Отбросив невольника, Энлиль поспешно вцепился в выпущенные из его разума важные нити, удерживающие запущенные тектонические процессы на планете. Скрупулезно, пазл за пазлом, наёмник начал восстанавливать потревоженные внутренности грохочущего небесного тела. Но неохотнее всего отзывались поверхность и возмущённая всклокоченная вода. Она уже жила в облике вскипевшего дикого цунами. Его молчаливые волны угрожающе быстро приближались к берегам континентов, стремясь ввысь, поглощая себя же и разрастаясь с каждым пройденным километром.

Энлилю было сложно что либо противопоставить осквернённой природе, в её разгневанном обличии. Не придумав ничего стоящего, командир возвёл ответное цунами, но состояло оно не из взбаламученной и ревущей чёрной воды, а его мыслей и энергии.
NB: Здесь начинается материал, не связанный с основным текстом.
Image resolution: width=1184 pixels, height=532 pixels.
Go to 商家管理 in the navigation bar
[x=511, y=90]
Налетев на невидимый щит, цунами высвобождало спрятанную в себе накопленную мощь, откатывая назад и вновь врезаясь в препятствие. Зажатая между руками Энлиля, вода неохотно успокаивалась. Этот губительный танец стихий продолжался до седой звёздной ночи и закончился лишь с последним хрипом недовольного убаюканного подводного вулкана.
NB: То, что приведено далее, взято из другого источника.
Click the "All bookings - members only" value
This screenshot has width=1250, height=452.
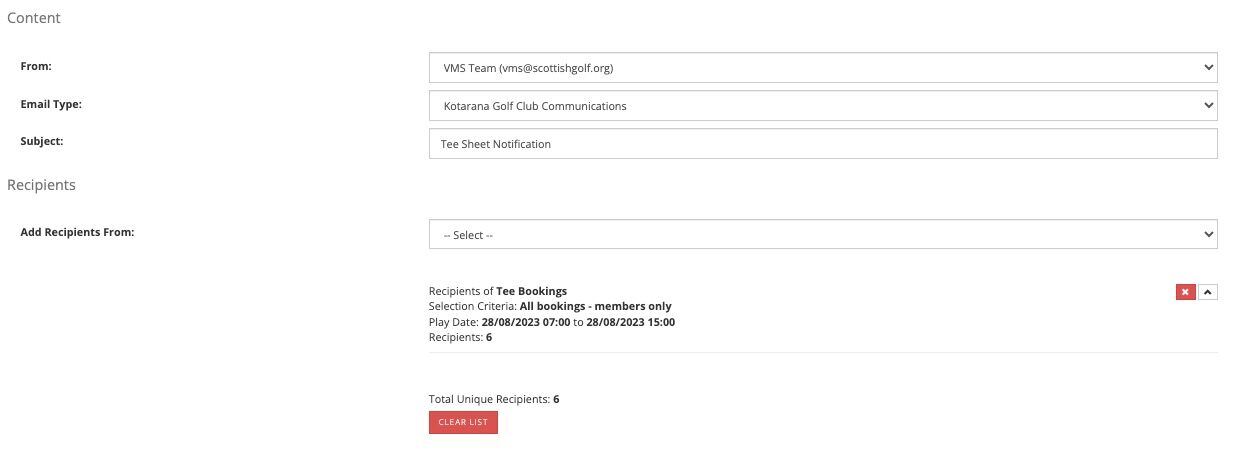click(595, 306)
Прощупав прочность и недолговечность тектонических взаимодействий планеты, Энлиль не спеша восстанавливал растраченные силы, основательно вбирая и трансформируя энергию из окружающего его пространства. Уставшим он себя не чувствовал, скорее немного вымотанным однообразием проделанной длительной работы.

Неподалёку умирал поверженный им раб. Энлиль только сейчас заметил, что смертельно раненое существо всё ещё мучилось в затянувшемся предсмертном томлении. Наёмнику стало дурно от самого себя. Приблизившись к Оборотню, Энлиль накапливал энергию в сжатой руке. Один удар, как запоздавшее милосердие, должен оборвать страдания всех троих невольников.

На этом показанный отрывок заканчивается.